People who type “lol” at the end of every sentence are eyeroll-inducing. Are you really laughing out loud? Do you think what you just said is that funny? Must you tell others to laugh at what you said? Is it like a nervous laugh? Are you trying to put others at ease?

Aside from the substance of what a person says, their grammar, writing style, and way of expressing themself tells me quite a bit even if I disagree with what they say. Other indicators which make me form an opinion are people who throw a hissy fit when they are being ignored or not responded to as quickly as they want to be, people who butt into a discussion that’s none of their business just to defend their (quasi) “friend”, and people who must get the last word in even though those last words make them look more foolish and insecure.


----------



## Shalimar (Aug 10, 2015)

I think, for me, it all boils down to--does this person appear to be a kind and compassionate individual? If so, great, if not, I prefer to spend my time with the warm and fuzzy people where possible.


----------



## Lon (Aug 10, 2015)

I personally like to look at  a Profile  because I feel that I am communicating with an individual and not a robot.


----------



## hollydolly (Aug 10, 2015)

applecruncher said:


> A person’s online profile means nothing to me. I’ve always found it rather amusing that so many people attach importance to profiles (not just here but on lots of sites). A profile is simply _what a person chooses to type and put out there_. It might be accurate, It might be partially true, and it might be a total pack of lies.
> 
> A person’s political affiliation doesn’t really mean much either. I have friends and relatives who are Republicans, Democrats, Independents, and also some who could not care less about politics.
> 
> ...



I absolutely agree AC with everything you say..particularly the last paragraph!!

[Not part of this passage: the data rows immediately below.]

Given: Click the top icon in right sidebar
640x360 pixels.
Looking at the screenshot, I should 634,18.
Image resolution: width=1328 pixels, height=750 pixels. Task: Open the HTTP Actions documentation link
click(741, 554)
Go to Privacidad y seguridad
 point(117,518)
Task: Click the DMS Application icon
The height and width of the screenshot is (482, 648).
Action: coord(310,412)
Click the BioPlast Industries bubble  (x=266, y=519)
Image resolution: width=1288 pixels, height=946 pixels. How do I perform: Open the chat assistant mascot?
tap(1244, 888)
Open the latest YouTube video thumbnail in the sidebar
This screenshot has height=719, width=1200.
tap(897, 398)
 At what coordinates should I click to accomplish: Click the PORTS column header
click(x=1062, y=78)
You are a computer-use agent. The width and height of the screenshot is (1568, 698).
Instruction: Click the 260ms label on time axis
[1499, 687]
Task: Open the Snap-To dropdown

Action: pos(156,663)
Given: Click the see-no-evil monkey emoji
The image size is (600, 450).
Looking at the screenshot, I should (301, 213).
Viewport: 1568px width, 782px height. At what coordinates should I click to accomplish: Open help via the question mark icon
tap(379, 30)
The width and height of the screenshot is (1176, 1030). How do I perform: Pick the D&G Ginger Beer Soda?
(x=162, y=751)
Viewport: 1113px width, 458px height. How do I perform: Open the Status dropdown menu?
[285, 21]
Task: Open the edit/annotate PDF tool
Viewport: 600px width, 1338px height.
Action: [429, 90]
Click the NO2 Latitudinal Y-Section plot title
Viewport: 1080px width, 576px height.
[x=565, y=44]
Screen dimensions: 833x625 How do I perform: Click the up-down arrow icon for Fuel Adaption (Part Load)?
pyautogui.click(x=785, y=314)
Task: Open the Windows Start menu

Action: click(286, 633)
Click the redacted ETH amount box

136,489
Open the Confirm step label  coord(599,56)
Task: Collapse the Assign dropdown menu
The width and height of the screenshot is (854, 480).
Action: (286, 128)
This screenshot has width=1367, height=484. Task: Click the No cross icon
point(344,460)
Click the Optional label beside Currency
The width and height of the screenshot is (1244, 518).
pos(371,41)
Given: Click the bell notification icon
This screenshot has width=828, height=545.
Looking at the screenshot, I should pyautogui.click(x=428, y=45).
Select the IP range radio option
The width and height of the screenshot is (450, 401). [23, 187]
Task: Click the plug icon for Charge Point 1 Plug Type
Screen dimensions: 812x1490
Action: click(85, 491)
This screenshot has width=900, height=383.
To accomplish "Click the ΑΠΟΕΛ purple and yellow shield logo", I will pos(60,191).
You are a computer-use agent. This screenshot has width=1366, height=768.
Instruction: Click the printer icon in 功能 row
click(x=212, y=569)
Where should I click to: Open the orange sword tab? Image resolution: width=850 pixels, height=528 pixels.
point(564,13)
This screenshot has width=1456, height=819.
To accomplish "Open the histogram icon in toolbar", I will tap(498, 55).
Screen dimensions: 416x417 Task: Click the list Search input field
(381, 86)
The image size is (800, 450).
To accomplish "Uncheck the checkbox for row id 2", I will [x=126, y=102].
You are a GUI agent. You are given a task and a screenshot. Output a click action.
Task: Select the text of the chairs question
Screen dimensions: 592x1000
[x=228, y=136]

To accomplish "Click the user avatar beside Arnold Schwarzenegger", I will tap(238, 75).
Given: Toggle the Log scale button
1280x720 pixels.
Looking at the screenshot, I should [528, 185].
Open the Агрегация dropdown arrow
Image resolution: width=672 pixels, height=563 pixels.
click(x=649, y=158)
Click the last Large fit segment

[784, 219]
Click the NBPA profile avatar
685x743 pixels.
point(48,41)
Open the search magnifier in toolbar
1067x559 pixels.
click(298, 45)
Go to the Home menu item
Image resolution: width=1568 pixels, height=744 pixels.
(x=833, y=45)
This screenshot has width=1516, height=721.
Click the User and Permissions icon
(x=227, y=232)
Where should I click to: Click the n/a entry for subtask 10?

However..hangs head in shame..I do add ''LOL"' to a lot of my sentences...probably way to much but I do it  usually because I don't want whatever it is I've written to be taken too seriously...as it so often can be with the written word. ...and no I;m not Laughing out Loud''..but I am simply smiling while I'm writing it..wryly or otherwise..


----------



## Josiah (Aug 10, 2015)

I must confess that many members have not come into focus for me and this is unfortunate because I feel the purpose of the Forum is to promote social intercourse and this is best achieved by getting to know the people you're socializing with. I'm not entirely sure why so many members insist on wearing a cloak of anonymity. I think it is a mistake to pretend that people's views on the controversial topics of the day are not important. In my mind they are a profound reflection of who a person is.  I would hope that this doesn't mean we have to have pitched battles. Courtesy and respect should be observed at all times.


----------



## applecruncher (Aug 10, 2015)

hollydolly said:


> I absolutely agree AC with everything you say..particularly the last paragraph!!
> 
> 
> However..hangs head in shame..I do add ''LOL"' to a lot of my sentences...probably way to much but I do it usually because I don't want whatever it is I've written to be taken too seriously...as it so often can be with the written word. ...and no I;m not Laughing out Loud''..but I am simply smiling while I'm writing it..wryly or otherwise..





hmmm....good clarification. :yes:
LOLOL!!!!!
Seriously, though, I ws listening to one of the mornbing shows today and they said "LOL" is on the way out. Can't find the study/article, but it said now the preferred expression is "hehe", "haha" or "tee hee".

But I love this little guy:

:lofl:


----------



## hollydolly (Aug 10, 2015)

Yeah the little rolly polly man make me LOL..LOL>.. just looking at him. Remember when people used to say PMSL or LMAO a lot..I hardly ever see that now..never used them myself..


----------



## applecruncher (Aug 10, 2015)

Never saw PMSL much, but I've used LMAO a lot.


----------



## imp (Aug 10, 2015)

applecruncher said:


> .......*People who type “lol” at the end of every sentence* are eyeroll-inducing. Are you really laughing out loud? Do you think what you just said is that funny? Must you tell others to laugh at what you said? Is it like a nervous laugh? Are you trying to put others at ease?.....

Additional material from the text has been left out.